Le temps presse pourtant au vu des nombreux défis auxquels les nouveaux maîtres du pays sont confrontés. L’urgence est avant tout économique : l’Afghanistan, l’un de pays les plus pauvres du monde, a vu l’aide internationale dont dépend largement son économie être gelée.

Plusieurs bonnes nouvelles sont toutefois venues ces dernières 24 heures éclaircir légèrement ce tableau plutôt sombre. Western Union a annoncé jeudi la reprise de ses activités de transfert d’argent vers le pays. De nombreux Afghans comptent sur les envois de leurs proches à l’étranger pour survivre.

L’ONU, qui avait alerté mardi sur une « catastrophe humanitaire » à venir, a de son côté annoncé la reprise de ses vols humanitaires dans le nord et le sud de l’Afghanistan. La Chine a quant à elle promis de maintenir son ambassade en Afghanistan, et d’augmenter son aide au pays ravagé par des décennies de conflit, selon un porte-parole des talibans.

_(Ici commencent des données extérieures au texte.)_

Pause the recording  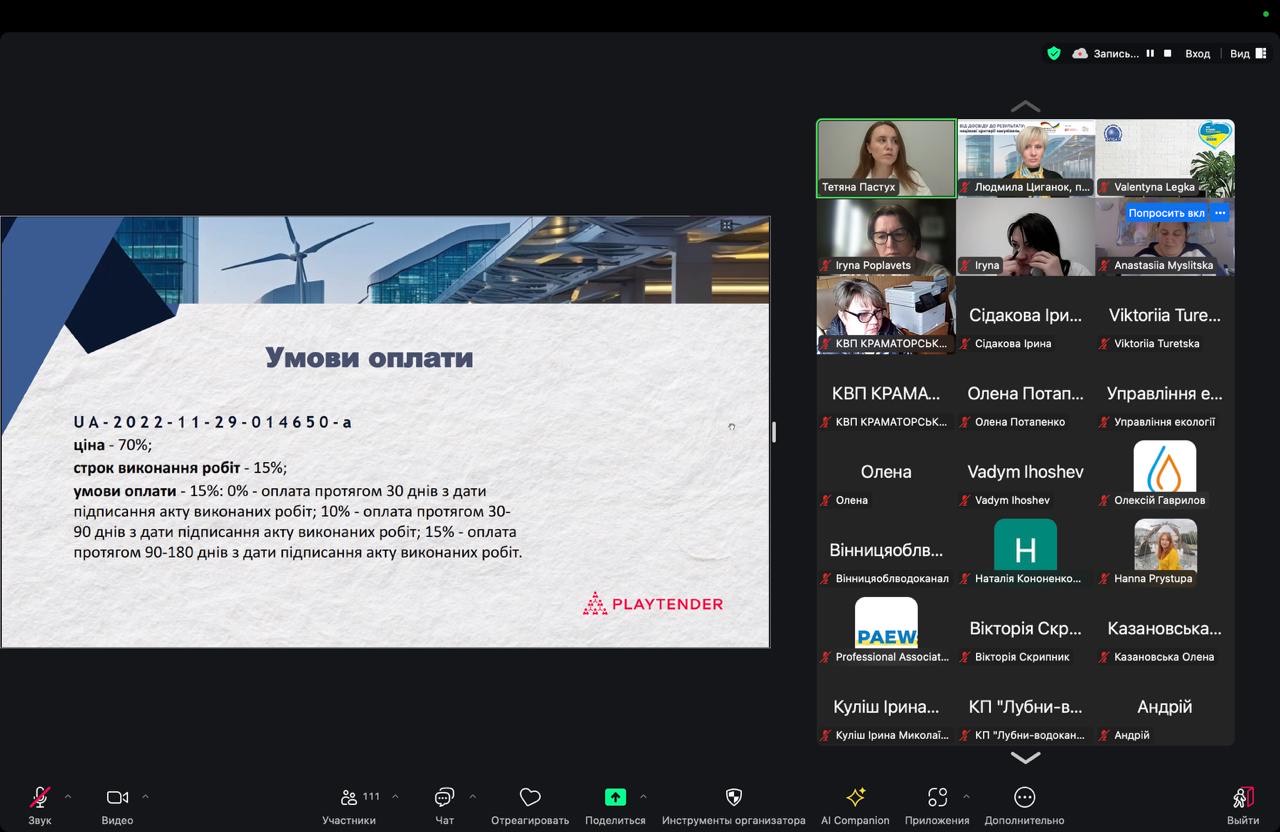(1150, 54)
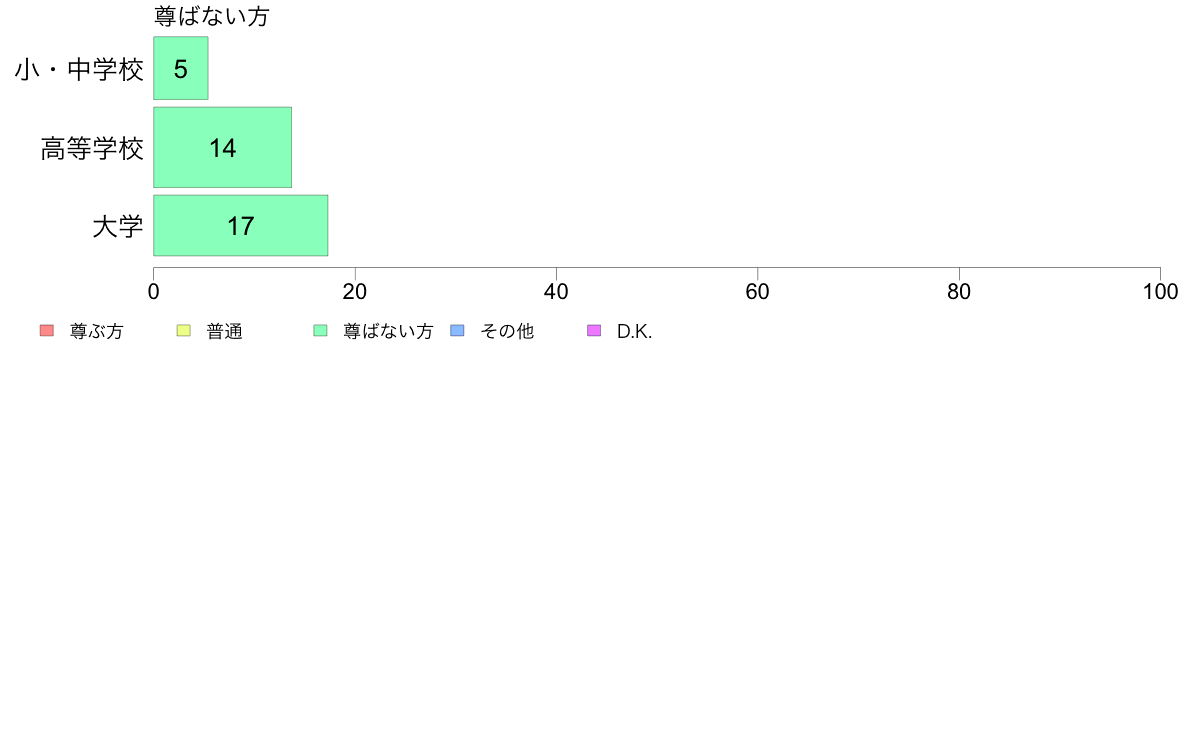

Près d’une semaine après la fin du gigantesque pont aérien mis en place à l’aéroport de Kaboul pour évacuer afghans et ressortissants étrangers, les réseaux diplomatiques continuent de s’activer pour tenter de venir en aide aux réfugiés afghans.

Le ministre italien des Affaires étrangères est notamment attendu vendredi en Ouzbékistan, au Tadjikistan, au Qatar et au Pakistan. Son homologue britannique devait se rendre également dans la région la semaine prochaine. Sollicité par les talibans le Qatar travaille de son côté à la réouverture « dès que possible » de l’aéroport de Kaboul qui revêt une importance cruciale pour faire transiter le soutien médical et humanitaire dont le pays.